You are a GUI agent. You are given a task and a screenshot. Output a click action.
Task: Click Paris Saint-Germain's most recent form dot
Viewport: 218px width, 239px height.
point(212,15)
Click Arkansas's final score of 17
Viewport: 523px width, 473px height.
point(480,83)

Your goal: Nothing in the listing should be left out; repeat it exactly.

Response to the exercise:
You are a GUI agent. You are given a task and a screenshot. Output a click action.
Task: Click Paris Saint-Germain's most recent form dot
Viewport: 218px width, 239px height.
point(212,15)
Click Arkansas's final score of 17
Viewport: 523px width, 473px height.
point(480,83)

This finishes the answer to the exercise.